III. Considérants sur l’adaptation de la loi suisse sur les armes en vue de la Schengen – compatibilité

Les adaptations proposées de la loi suisse sur les armes dépassent largement les propositions de révision du DFJP des automnes 2002 et 2003. Elles détruisent des bases essentielles de l’actuelle législation libérale sur les armes en Suisse. Elles prévoient des limitations que même les adversaires les plus acharnés des armes en Suisse n’ont jamais exigé.

C’est surtout de l’introduction de la clause du besoin pour l’acquisition d’une arme qu’il n’a jamais été question en Suisse. Cette clause du besoin modifierait l’actuelle loi suisse sur les armes de fond en comble. A l’avenir, l’acquisition d’une arme serait soumise à l’arbitraire des administrations concernées.

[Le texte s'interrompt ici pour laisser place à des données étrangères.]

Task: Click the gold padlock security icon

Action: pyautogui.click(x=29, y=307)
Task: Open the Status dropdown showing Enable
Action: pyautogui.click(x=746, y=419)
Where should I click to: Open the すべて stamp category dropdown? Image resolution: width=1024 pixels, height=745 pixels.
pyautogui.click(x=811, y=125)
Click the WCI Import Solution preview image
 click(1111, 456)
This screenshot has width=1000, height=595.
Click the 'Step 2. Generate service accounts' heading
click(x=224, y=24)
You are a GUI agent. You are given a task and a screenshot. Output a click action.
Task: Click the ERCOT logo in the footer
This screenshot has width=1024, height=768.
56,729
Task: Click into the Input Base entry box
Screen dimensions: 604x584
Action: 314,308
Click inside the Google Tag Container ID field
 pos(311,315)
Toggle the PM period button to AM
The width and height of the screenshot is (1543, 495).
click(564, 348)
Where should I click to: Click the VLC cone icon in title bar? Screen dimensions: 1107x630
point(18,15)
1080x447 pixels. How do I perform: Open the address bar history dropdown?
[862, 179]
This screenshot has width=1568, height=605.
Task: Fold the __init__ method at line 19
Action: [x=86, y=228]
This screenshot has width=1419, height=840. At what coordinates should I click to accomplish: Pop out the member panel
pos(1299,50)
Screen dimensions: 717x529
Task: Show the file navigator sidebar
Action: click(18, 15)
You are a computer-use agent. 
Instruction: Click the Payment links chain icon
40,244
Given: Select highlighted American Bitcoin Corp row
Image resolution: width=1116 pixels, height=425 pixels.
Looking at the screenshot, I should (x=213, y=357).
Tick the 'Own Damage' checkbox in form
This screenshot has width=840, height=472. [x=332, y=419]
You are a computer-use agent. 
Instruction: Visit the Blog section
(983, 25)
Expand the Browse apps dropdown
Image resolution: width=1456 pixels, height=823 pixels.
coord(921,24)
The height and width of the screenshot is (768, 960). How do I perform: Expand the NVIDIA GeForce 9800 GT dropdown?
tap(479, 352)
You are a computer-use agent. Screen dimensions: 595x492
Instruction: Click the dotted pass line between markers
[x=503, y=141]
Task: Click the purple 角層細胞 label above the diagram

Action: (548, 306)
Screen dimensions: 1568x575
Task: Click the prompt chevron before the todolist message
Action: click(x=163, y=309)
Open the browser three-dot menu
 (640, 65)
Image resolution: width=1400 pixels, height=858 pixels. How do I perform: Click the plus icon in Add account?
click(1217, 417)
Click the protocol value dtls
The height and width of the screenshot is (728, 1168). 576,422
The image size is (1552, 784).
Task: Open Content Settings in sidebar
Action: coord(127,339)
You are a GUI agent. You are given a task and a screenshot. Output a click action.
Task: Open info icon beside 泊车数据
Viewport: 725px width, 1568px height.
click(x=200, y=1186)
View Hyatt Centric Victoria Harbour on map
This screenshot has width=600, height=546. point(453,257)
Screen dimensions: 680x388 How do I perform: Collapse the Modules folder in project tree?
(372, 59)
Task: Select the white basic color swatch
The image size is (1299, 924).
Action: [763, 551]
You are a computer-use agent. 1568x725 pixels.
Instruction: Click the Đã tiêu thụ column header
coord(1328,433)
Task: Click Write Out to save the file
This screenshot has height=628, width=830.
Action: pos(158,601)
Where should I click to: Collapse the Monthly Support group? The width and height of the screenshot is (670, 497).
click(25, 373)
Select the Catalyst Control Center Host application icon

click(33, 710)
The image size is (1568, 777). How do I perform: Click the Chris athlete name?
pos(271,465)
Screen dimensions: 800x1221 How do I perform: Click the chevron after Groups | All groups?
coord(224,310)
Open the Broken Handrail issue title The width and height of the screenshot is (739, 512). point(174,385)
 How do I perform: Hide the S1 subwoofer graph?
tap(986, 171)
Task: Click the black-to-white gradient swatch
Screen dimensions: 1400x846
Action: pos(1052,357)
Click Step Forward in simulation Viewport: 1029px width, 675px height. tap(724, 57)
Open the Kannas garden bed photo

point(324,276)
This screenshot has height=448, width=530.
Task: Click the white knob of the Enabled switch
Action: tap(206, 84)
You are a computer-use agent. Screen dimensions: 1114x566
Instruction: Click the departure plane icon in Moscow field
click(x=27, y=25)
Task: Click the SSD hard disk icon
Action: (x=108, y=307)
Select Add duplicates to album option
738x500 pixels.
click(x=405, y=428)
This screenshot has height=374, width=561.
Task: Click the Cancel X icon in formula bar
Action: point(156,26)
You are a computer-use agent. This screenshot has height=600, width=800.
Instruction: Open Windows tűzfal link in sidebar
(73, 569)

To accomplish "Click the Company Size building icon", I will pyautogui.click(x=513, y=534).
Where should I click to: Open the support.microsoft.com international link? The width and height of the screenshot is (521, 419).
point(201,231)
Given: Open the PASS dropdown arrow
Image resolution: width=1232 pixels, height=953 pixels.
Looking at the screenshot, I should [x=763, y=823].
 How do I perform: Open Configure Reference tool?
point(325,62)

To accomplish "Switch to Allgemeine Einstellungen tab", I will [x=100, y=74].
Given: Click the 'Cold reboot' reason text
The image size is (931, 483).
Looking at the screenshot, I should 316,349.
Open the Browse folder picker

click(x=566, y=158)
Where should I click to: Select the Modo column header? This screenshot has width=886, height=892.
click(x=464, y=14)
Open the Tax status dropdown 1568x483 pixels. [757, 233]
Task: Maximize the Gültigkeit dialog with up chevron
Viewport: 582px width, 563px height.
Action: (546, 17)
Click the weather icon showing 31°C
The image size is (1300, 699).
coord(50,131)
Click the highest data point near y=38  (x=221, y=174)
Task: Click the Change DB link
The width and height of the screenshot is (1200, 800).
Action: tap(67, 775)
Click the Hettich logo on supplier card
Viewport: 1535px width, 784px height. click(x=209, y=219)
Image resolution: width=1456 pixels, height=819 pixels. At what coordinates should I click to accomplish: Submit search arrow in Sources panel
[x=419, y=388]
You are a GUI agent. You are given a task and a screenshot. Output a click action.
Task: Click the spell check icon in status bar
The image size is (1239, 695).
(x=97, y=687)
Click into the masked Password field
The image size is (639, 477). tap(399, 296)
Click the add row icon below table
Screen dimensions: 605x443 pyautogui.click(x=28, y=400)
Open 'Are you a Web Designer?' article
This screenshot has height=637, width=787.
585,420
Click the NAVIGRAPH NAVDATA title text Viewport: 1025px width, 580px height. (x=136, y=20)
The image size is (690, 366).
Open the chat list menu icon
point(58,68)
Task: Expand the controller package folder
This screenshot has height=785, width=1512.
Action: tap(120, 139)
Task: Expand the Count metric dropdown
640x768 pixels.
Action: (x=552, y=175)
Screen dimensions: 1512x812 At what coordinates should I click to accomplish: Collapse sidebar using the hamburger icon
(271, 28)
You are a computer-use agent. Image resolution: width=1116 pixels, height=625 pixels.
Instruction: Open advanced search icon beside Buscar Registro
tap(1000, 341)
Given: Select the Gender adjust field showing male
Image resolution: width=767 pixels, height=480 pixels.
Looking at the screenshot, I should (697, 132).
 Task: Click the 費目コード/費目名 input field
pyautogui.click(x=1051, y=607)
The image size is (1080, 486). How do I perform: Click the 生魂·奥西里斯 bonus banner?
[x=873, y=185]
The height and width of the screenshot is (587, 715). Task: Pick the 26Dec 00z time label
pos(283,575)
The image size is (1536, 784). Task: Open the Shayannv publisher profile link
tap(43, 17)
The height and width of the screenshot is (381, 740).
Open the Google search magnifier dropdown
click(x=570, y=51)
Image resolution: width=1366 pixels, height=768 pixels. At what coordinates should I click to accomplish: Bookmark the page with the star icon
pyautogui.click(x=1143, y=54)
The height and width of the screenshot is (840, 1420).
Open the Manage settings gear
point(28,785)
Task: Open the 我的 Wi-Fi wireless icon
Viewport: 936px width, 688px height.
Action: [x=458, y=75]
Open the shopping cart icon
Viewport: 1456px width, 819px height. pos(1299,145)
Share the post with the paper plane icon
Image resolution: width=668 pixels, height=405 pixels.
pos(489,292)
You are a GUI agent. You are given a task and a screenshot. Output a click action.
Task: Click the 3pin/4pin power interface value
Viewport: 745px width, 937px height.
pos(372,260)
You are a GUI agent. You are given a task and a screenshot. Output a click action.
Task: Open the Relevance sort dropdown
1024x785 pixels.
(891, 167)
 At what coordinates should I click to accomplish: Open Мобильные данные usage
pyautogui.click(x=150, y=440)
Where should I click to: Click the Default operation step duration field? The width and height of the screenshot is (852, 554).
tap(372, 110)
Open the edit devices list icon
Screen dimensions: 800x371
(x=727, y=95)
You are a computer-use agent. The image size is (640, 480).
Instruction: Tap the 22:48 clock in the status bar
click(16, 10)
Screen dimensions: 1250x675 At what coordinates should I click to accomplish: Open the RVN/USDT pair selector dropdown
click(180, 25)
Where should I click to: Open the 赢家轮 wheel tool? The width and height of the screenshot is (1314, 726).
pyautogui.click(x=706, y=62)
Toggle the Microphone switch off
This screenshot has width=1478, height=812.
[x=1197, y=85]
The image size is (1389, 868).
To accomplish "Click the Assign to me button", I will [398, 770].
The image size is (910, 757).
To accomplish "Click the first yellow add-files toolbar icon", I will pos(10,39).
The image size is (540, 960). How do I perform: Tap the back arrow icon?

Le vaste enregistrement de la possession d’armes en Suisse était refusé par une large majorité lors de la mise en consultation en automne 2003.

Art. 1 al. 2 LA

La possession d’armes serait limitée et soumise à un large contrôle policier.

Art. 4 Al. 1a LA
La loi actuelle soumet à la législation sur les armes des „armes longues et de poing“. La révision supprime ces définitions et crée la définition „armes à feu“ pouvant être portées et actionnées par une seule personne. L‘introduction de cette vague définition élargit sans raison valable le champ d‘application de la loi suisse sur les armes.

Art. 5/4 bis LA

Actuellement, les cantons peuvent accorder des autorisations exceptionnelles pour l’acquisition d’armes automatiques etc. Cette pratique a fait ses preuves. Un nouveau critère est maintenant introduit pour l’obtention de telles autorisations exceptionnelles : elles pourraient uniquement être accordées si l’ordre et la sécurité publique ne sont pas mis en danger. Jusqu’à présent, la Suisse a pu se passer de telles vagues définitions. Cette proposition de révision est superflue.

Art. 6 LA

La possession de munitions spéciales serait interdite. La loi actuelle en interdit uniquement l’acquisition et l’importation. Ainsi, la possession, actuellement légale, surtout de la part des collectionneurs de cartouches, devient interdite, ce qui équivaut à une expropriation.

Art. 6a LA

Le projet de révision veut supprimer la libre acquisition d’armes par héritage. Si le propriétaire d’armes qui ne peuvent être acquises qu’avec une autorisation exceptionnelle décède, les héritiers doivent demander une telle autorisation dans les six mois ou remettre les armes à une personne autorisée. Si l’héritier ne trouve pas d’acquéreur, que se passera-t-il avec ces armes ? Seront-elles confisquées et détruites sans dédommagement ?

Art. 8 LA

Le projet de révision prévoit un système entièrement nouveau pour l’acquisition d’armes. Toute transmission d’armes, également lors d’un héritage, n’est possible qu’avec un permis d’achat d’armes payant. Si un propriétaire d’armes décède, les héritiers doivent demander un tel permis d’achat. Que se passera-t-il si les héritiers n’obtiennent pas ce document et si l’arme ne peut pas être remise légalement à une tierce personne ? Les armes seront-elles confisquées et détruites sans dédommagement ? Le projet ne donne pas de réponse !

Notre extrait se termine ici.